Zend_Search_Lucene offers a HTML parsing
feature. Documents can be created directly from a HTML file or
string:
<?php
$doc = Zend_Search_Lucene_Document_Html::loadHTMLFile($filename);
$index->addDocument($doc);
...
$doc = Zend_Search_Lucene_Document_Html::loadHTML($htmlString);
$index->addDocument($doc);
Zend_Search_Lucene_Document_Html class uses the
DOMDocument::loadHTML() and
DOMDocument::loadHTMLFile() methods to parse the source
HTML, so it doesn't need HTML to be well formed or
to be XHTML. On the other hand, it's sensitive to the encoding
specified by the "meta http-equiv" header tag.
Zend_Search_Lucene_Document_Html class recognizes document title,
body and document header meta tags.
The 'title' field is actually the /html/head/title value. It's stored within the index, tokenized and available for search.
The 'body' field is the actual body content of the HTML file or string. It doesn't include scripts, comments or attributes.
The loadHTML() and loadHTMLFile()
methods of Zend_Search_Lucene_Document_Html class also have
second optional argument. If it's set to TRUE, then body content is
also stored within index and can be retrieved from the index.

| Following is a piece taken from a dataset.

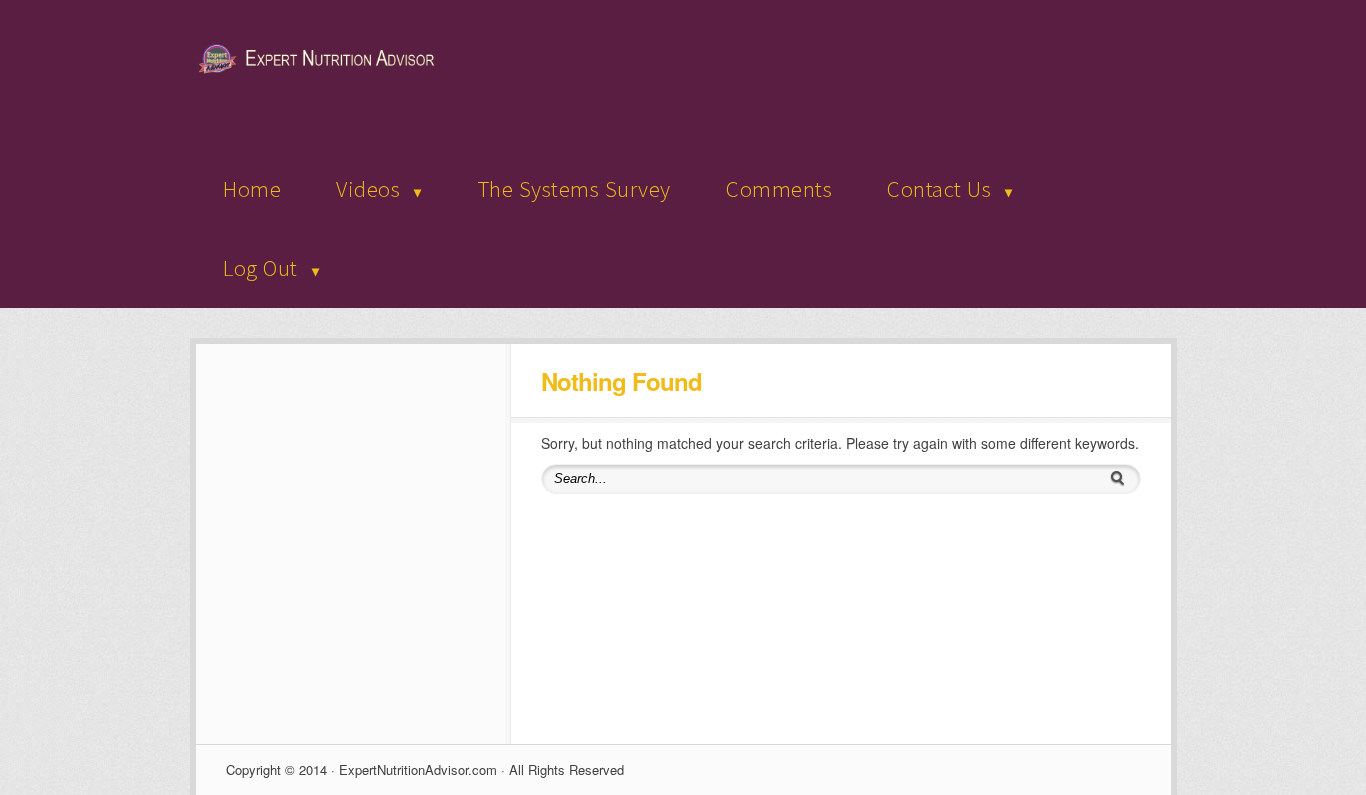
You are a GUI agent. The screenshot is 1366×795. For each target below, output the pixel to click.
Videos (368, 188)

By default, the body is
tokenized and indexed, but not stored.
The third parameter of loadHTML() and
loadHTMLFile() methods optionally specifies source
HTML document encoding. It's used if encoding is not specified using
Content-type HTTP-EQUIV meta tag.
Other document header meta tags produce additional document fields. The field 'name' is taken from 'name' attribute, and the 'content' attribute populates the field 'value'. Both are tokenized, indexed and stored, so documents may be searched by their meta tags (for example, by keywords).
Parsed documents may be augmented by the programmer with any other field:
<?php
$doc = Zend_Search_Lucene_Document_Html::loadHTML($htmlString);
$doc->addField(Zend_Search_Lucene_Field::UnIndexed('created',
time()));
$doc->addField(Zend_Search_Lucene_Field::UnIndexed('updated',
time()));
$doc->addField(Zend_Search_Lucene_Field::Text('annotation',
'Document annotation text'));
$index->addDocument($doc);
Document links are not included in the generated document, but may be retrieved with
the Zend_Search_Lucene_Document_Html::getLinks() and
Zend_Search_Lucene_Document_Html::getHeaderLinks() methods:
<?php
$doc = Zend_Search_Lucene_Document_Html::loadHTML($htmlString);
$linksArray = $doc->getLinks();
$headerLinksArray = $doc->getHeaderLinks();
Starting from Zend Framework 1.6 it's also possible to exclude links with
rel attribute set to 'nofollow'. Use
Zend_Search_Lucene_Document_Html::setExcludeNoFollowLinks($true)
to turn on this option.
Zend_Search_Lucene_Document_Html::getExcludeNoFollowLinks()
method returns current state of "Exclude nofollow links" flag.